Title of article :
Efficacy of Risperidone Augmentation with Ondansetron in the Treatment of Negative and Depressive Symptoms in Schizophrenia: A Randomized Clinical Trial
Author/Authors :
Samadi, Roya Psychiatry and Behavioral Sciences Research Center - Department of Psychiatry - Faculty of Medicine - Mashhad University of Medical Sciences - Mashhad , Soluti, Susan Psychiatry and Behavioral Sciences Research Center - Department of Psychiatry - Faculty of Medicine - Mashhad University of Medical Sciences - Mashhad , Daneshmand, Reza Substance Abuse and Dependence Research Center - University of Social Welfare and Rehabilitation Sciences - Tehran , Assari, Shervin Department of Psychiatry - School of Public Health - University of Michigan - Ann Arbor - USA , Akhoundpour Manteghi, Ali Department of Psychiatry, Ibn‑e‑Sina Psychiatric Hospital - Faculty of Medicine - Mashhad University of Medical Sciences - Mashhad
Abstract :
Background: Given the potential role of the
5‑hydroxytryptamine‑3 receptor in the pathogenesis of
schizophrenia, this study was performed to determine whether
ondansetron plus risperidone could reduce the negative and
depressive symptoms in patients with treatment‑resistant
schizophrenia.
Methods: In a double‑blinded, placebo‑controlled, randomized
trial (IRCT registration # 201112125280N7), in 2012–2013 in
Mashhad, Iran, 38 patients with treatment‑resistant schizophrenia
received risperidone either combined with a fixed dose (4–8 mg/d)

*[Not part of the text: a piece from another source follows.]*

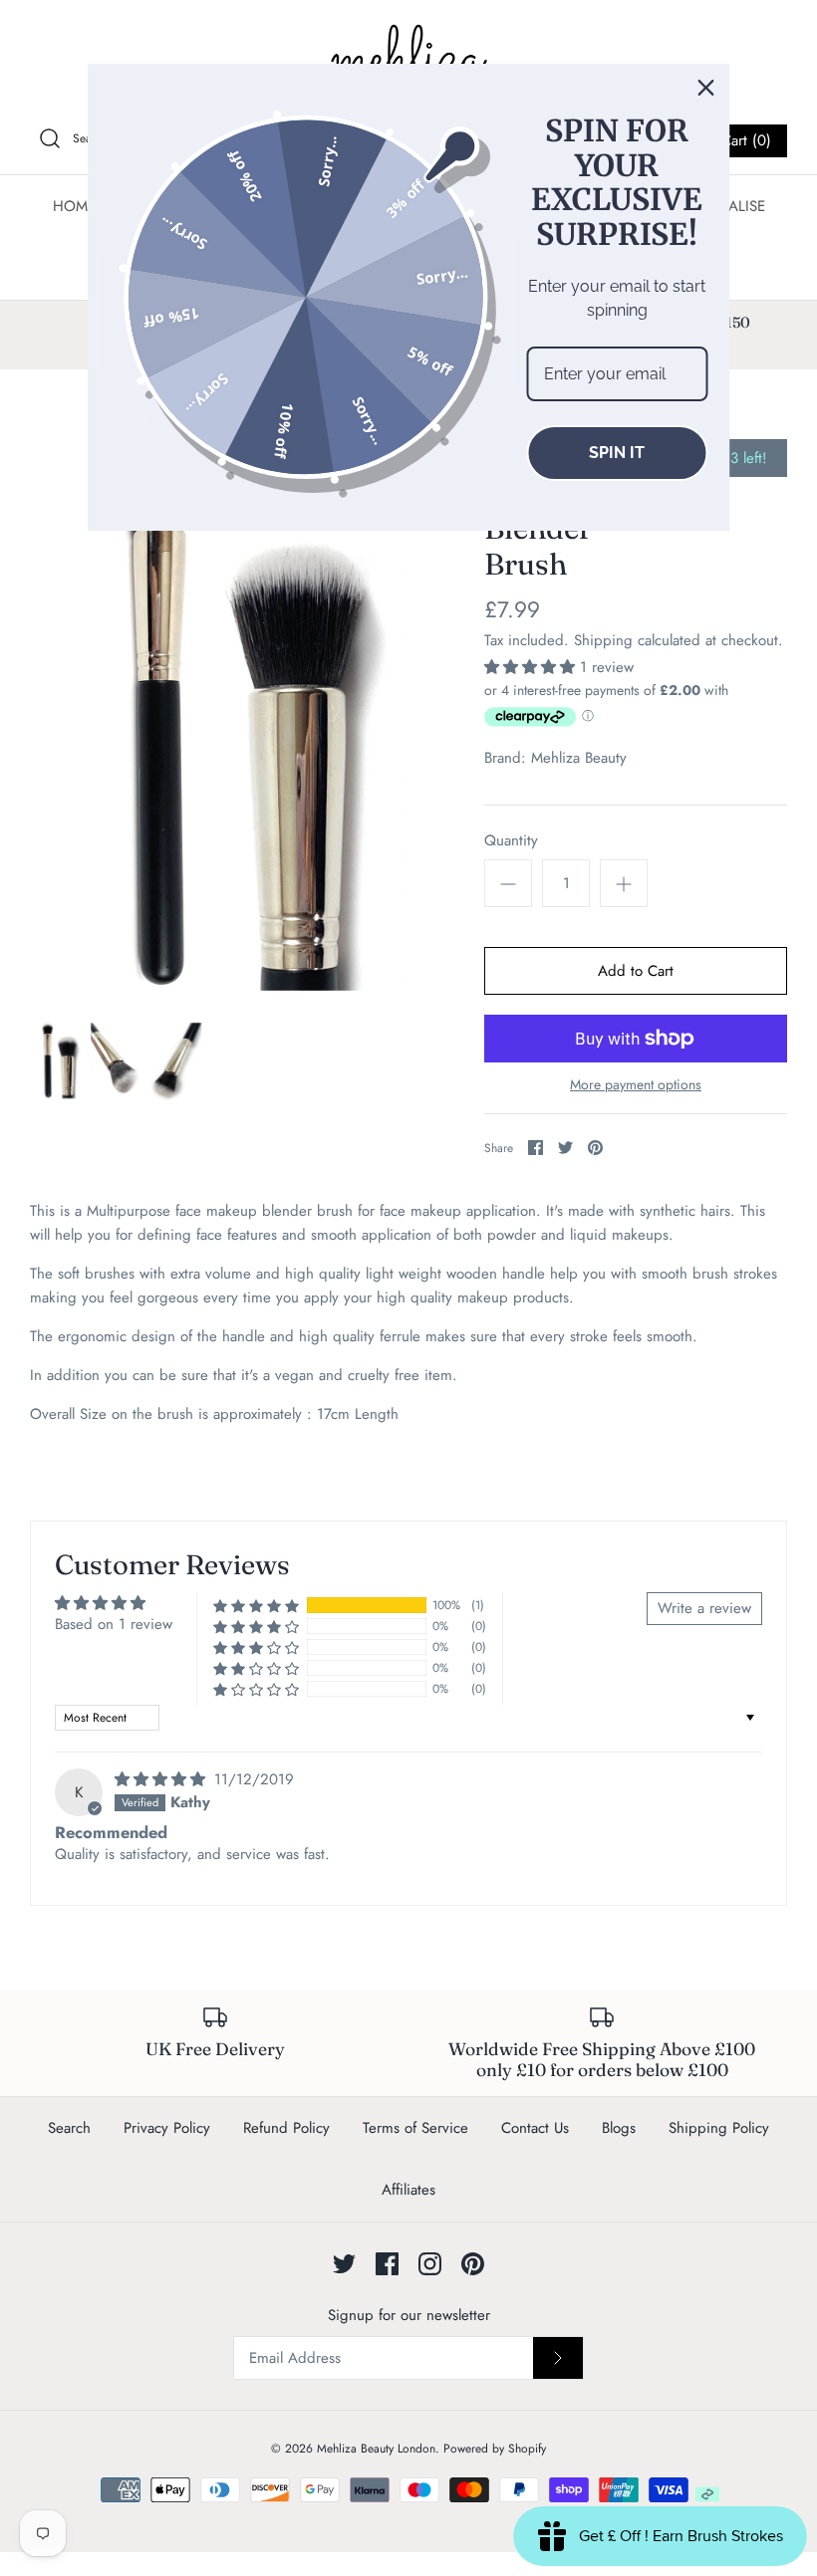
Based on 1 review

of ondansetron (n=18) or with a placebo (n=20) for 12 weeks.
The patients were evaluated using the Positive and Negative
Syndrome Scale (PANSS), Wechsler’s Adult Intelligence
Scale‑Revised (WAIS‑R), and Hamilton’s Rating Scale for
Depression (HRSD) at baseline and 12 weeks later. Changes in
the inventories were used to evaluate the efficacy of the treatment.
The t test, Chi‑square test, and SPSS (version 16) were used to
analyze the data. The statistical significance was set at P<0.05.
Results: Ondansetron plus risperidone was associated with a
significantly larger improvement in the PANSS overall scale
and subscales for negative symptoms and cognition than was
risperidone plus placebo (P<0.001). The WAIS‑R scale results
indicated significant differences between the 2 groups before
and after administrating the medicine and the placebo. The
administration of ondansetron significantly improved visual
memory based on the subtests of the WAIS (P<0.05). Ondansetron
had no positive effects on depressive symptoms (effect size=0.13).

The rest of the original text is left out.